ミラートレーダー、特に「シストレ24」において、「ドカン」型のストラテジーというものを聞いたことはないだろうか。「ドカン」型のストラテジーは危険なものであると解説しているサイトや雑誌が数多く存在する。知名度は高く、有名なタイプとなっているが、その「ドカン」の意味とは何か、また本当にそれは危ないものであるのか、今回は説明する。


含み損を多く抱える

 

「ドカン」型のストラテジーとは、含み損を多く抱える場合があるストラテジーのことを指す。「ドカン」型では、こまめに利益を利食いする「コツコツ」型のものと並行して持っている特徴であることが多い。すなわち、損大利小型のストラテジーであるのがほとんどである。

 

共通する点としては、利益が出た場合には、それほど利益が大きくならないうちに利食いして、利益を確定させる。一方で、損失が出た場合には、含み損をすぐには決済せず、なかなか損切りしないでポジションを持ち続けるのが特徴である。

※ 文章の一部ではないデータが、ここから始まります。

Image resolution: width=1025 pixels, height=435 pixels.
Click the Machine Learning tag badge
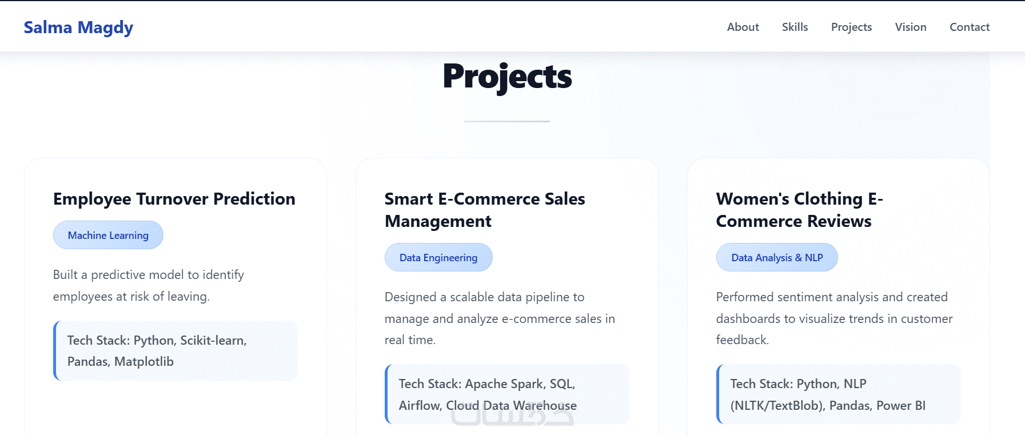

したがって、自動売買に限らず、FXトレードにおいて、大切な戦略である「損小利大」の手法とは真逆の性質を持つストラテジーなのである

 

「ドカン」型ストラテジーの特徴
  • 利食い
    • 含み益を比較的早く決済。コツコツ利益を積み上げる。
  • 損切り
    • 含み損をなかなか決済しない。1回の取引大きな損失を出すこともある。急激なドローダウンになることから、「ドカン」と呼ばれる。

 

戦略の1つ

 

もちろん、1度に取る利益は小さく、損失は大きい「ドカン」のストラテジーであるからといって、必ずしも「負けるストラテジー」であって戦略的に悪いロジックであると決めつけることはできない。

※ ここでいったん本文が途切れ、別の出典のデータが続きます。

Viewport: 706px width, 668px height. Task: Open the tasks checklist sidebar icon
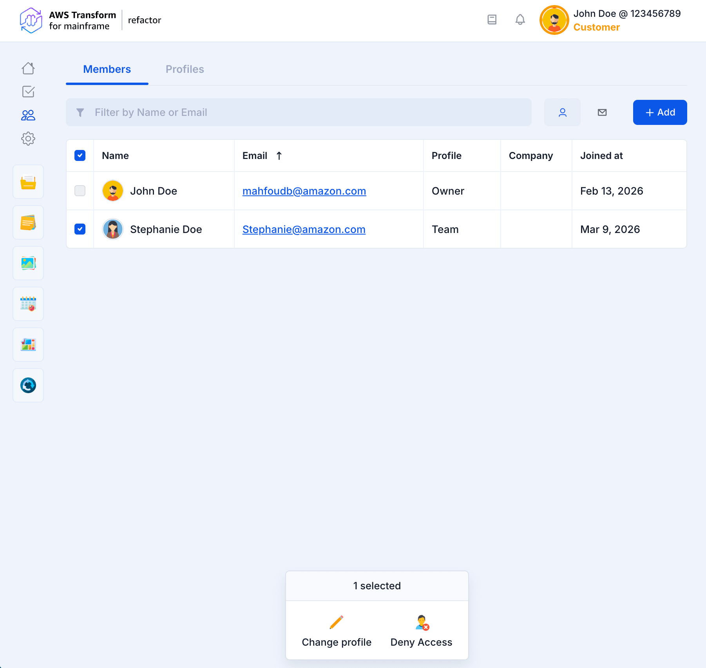28,92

もし、ロジックが悪いのであれば、最初からミラートレーダーなどの自動売買に存在するはずがない。損大利小の手法を取るものであっても、利益を出して伸ばし続ける場合も、少なからずある。

 

ただ、大きなリスクを取ることになってしまう場合があるのは事実である。一度に大きな損失を出してしまうことは存在するため、ポジションの取り方によっては一度の取引で大きく資金を失ってしまうこともあり得る。


この場合、一般的なストラテジーを利用した場合よりもさらに、資金管理といったリスク管理が重要になる。

 

リスク管理の方法として、最大建玉数や手動によるストップ・ロス・オーダーを入れるのが好ましいこともある。もちろん、ストラテジーによって適切な値は違ってくるが、手動で追加的な設定を行うのが、リスク管理の上で大切になる時もあるのだ。


そういった点から、自動売買を始めたばかりの人にとって、「ドカン」のストラテジーを使うのは難しいかもしれない。使うべき時期としては、ある程度自動売買でのリスク管理やトレーディングルールを確立してからがおすすめであろう。